2005-06-24 16:38:40

Secede - Tryshasla ++ [ 特集・長文レビュー ]

前回の続きです。

■再生した途端、前作を引き継ぐかのように、幻想的で沈み込むような
ドリーミーなアンビエント世界に落とされます。レーベルカラーにもとても
マッチしていると思います。

私はアンビエントって全然得意じゃないのですが、最近は結構聴くように
なってきまして、良さが分かるようになってきました。それとは別に
このアルバムも1stも、アンビエントが余り得意じゃないという方でも
聴きやすいんじゃないかと思います。リズムのあるトラックもありますし。

前半のハイライトはKettelとのコラボレーションしたTrack_03ですね。
前2曲の沈み込む音色のまま導入し、徐々に浮き上がります。
この曲はSecedeでもKettelでもない、

それでいて両者の持つ魅力が混ざり合った名曲です。

合間にこうしたリズムトラックがアンビエントが多いアルバムの中にも
芯を与え、アルバム通しての印象を強めますねー。

このレーベルはジャケットから盤面に至るまで、完全に音に合わせて
デザインされており、聴き手得る世界観の印象を助長させていますが、
このジャケットよりモダンな感じだと思ったりして。

しかし、これだけ細部まで作り込まれていると所有欲や収集欲を
掻き立てられます(笑)。

■全11曲59分、アーティストの感覚がぎっしり詰まった
聴き応え満点の一枚です。

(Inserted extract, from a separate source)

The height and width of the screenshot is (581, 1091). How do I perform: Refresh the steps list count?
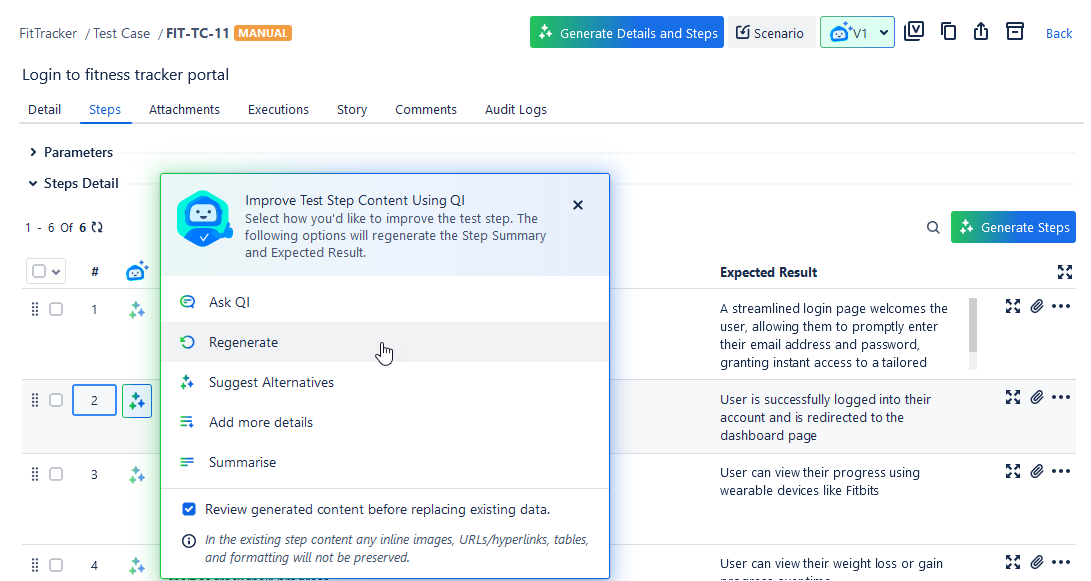(x=97, y=228)
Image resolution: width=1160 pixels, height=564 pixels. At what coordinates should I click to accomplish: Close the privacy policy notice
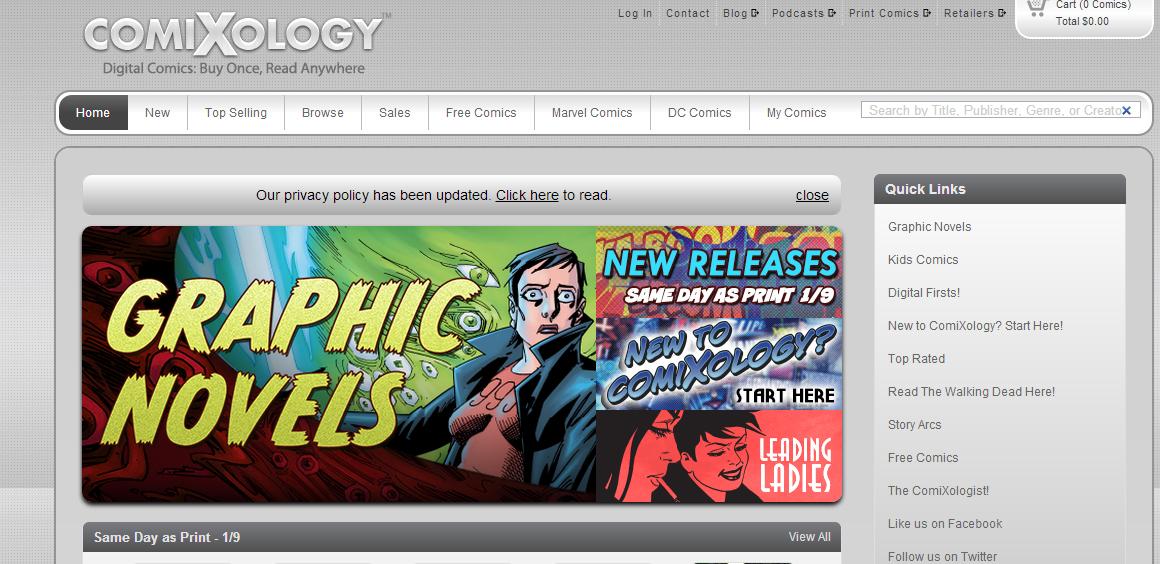(812, 195)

幻想的で眠る際に重宝してます。
しかしSecedeは21歳で素晴らしいメロディを
作りますねー。Neo Ouijaのリリースも楽しみです。

ちなみに、このアーティストの面白いところといいますか
遊び心だと思うのですが、2枚のアルバムには、自分の曲もしくは手がけた
Remixの一部分が使われてます。

1stはTrack_06の冒頭部分がmp3でリリースした
Option Screenという曲が、2ndはTrack_04Ilkae
トラックをRemixした曲がおぼろげに聞こえます。こうした音を
探すのも楽しみの一つかもしれません。